I don't know to what extent you can extrapolate from inhibitory efficacy to general affinity for the transporter, because I assume the extent to which they act as substrates rather than inhibitors varies. But in any case the way that each agent acts on DAT as compared to NET does very between the individual amphetamines.
http://www.biomedcentral.com/1471-2210/6/6/figure/F1
Full study:
http://www.biomedcentral.com/1471-2210/6/6
 
Ah. Very good study. So it looks like various other factors affect the ability of amphetamines to phosphorylate the receptor. So theoretically, one could manipulate them to engender a very high degree of selectivity.

ebola
 
You guys interested in making a thread out of the NE/DA efflux ratios topic?
Also, its PKC-beta that's responsible in neurons, not sure if its expressed significantly in GI cells.
 
Er...it's actually releasers where the topic becomes interesting; we've already developed highly selective DARIs.

ebola
 
If you have selective DARIs then what is the need for the releasers?
There's no actual "need" for them in the market, but its interesting as sin to discuss and who knows where the conversation will turn. Someone post the OP and I'll get around to the new thread by Sunday.
 
Also, its PKC-beta that's responsible in neurons, not sure if its expressed significantly in GI cells.

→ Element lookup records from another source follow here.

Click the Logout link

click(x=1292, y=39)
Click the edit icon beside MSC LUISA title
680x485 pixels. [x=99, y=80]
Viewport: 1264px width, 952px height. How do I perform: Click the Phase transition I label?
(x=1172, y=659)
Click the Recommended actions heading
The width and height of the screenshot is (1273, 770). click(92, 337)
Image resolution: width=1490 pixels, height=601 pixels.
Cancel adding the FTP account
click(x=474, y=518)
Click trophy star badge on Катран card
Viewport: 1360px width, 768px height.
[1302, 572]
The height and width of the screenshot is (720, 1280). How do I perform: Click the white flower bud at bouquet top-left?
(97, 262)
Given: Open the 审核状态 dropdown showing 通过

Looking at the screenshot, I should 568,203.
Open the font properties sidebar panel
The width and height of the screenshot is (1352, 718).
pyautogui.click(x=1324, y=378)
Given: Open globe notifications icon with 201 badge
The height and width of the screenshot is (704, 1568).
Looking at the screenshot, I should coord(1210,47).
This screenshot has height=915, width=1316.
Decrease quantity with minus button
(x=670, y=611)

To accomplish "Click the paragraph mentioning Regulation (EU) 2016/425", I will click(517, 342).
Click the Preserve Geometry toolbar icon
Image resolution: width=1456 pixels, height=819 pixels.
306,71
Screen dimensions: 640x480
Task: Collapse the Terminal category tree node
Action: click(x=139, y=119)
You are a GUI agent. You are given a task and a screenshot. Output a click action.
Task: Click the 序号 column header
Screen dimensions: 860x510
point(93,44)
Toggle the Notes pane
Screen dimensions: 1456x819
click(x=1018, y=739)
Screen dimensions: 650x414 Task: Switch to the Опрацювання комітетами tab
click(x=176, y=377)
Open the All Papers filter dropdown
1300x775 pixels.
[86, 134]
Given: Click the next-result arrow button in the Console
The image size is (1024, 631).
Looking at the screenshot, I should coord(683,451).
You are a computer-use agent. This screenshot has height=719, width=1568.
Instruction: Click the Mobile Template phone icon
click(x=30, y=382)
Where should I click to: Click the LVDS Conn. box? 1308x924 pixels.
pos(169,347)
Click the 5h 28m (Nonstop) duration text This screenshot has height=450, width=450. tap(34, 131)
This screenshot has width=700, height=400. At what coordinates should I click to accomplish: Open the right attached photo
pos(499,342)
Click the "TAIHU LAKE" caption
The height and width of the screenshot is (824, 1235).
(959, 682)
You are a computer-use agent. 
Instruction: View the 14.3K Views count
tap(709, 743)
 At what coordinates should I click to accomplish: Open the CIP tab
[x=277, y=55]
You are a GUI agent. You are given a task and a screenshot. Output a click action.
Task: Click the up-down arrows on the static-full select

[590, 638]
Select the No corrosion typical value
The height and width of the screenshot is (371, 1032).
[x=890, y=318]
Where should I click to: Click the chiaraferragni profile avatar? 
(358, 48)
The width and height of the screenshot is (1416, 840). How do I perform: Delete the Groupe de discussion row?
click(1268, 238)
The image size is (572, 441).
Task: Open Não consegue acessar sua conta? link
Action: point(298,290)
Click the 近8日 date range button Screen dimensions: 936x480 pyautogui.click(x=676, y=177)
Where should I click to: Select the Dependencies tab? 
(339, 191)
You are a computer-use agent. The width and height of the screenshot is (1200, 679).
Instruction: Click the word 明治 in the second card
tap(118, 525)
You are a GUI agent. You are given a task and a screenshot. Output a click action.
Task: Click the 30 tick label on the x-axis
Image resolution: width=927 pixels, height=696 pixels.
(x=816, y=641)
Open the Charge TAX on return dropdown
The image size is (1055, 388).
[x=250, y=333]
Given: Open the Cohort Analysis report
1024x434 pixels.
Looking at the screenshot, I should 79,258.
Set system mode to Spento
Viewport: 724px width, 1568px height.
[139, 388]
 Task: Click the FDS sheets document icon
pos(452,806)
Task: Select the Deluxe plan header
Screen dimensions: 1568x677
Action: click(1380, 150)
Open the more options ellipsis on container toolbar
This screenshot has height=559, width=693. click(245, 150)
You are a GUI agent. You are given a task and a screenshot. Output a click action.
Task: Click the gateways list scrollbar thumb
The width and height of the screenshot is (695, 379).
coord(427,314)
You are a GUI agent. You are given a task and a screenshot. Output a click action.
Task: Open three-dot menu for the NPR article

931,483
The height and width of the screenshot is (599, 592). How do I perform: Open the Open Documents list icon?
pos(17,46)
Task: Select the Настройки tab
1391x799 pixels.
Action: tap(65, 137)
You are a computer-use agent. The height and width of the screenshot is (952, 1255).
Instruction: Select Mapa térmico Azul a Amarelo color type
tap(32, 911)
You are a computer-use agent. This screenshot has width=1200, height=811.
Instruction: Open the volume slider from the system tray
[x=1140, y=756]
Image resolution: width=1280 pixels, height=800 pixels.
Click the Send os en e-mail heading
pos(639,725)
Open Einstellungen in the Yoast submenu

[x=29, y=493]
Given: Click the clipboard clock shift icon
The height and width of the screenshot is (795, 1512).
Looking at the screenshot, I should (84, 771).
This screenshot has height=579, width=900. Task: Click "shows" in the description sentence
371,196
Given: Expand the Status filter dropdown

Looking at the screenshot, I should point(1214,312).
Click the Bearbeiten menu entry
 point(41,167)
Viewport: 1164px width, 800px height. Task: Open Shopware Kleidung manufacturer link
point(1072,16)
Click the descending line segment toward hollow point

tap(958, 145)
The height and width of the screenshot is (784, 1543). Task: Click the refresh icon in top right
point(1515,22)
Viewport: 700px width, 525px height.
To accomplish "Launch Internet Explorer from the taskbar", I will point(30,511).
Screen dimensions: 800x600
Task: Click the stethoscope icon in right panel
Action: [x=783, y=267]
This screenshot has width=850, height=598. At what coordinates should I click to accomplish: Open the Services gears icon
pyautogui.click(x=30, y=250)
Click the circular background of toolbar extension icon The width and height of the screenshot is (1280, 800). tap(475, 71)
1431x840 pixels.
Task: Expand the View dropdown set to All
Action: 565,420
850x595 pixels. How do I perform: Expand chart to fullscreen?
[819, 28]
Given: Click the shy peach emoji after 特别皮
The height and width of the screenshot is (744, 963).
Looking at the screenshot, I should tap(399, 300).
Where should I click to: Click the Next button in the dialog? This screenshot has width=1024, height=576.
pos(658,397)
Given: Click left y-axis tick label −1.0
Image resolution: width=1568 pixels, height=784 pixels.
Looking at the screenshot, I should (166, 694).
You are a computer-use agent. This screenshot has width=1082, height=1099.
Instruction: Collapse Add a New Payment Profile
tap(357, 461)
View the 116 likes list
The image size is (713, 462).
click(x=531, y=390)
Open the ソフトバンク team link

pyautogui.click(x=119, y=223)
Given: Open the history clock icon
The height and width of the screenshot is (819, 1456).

From skimming wikipedia, it doesn't look like they do.

If you have selective DARIs then what is the need for the releasers?

There's no guarantee that they'll act as similarly as NDRIs and NDRAs, between which there are already big enough differences that one might want to use one instead of the other :p
Just speculating, since alpha 1 receptor activation increases basal dopamine release IIRC then maybe selective DRIs have a low ceiling of efficacy which DRAs might not have.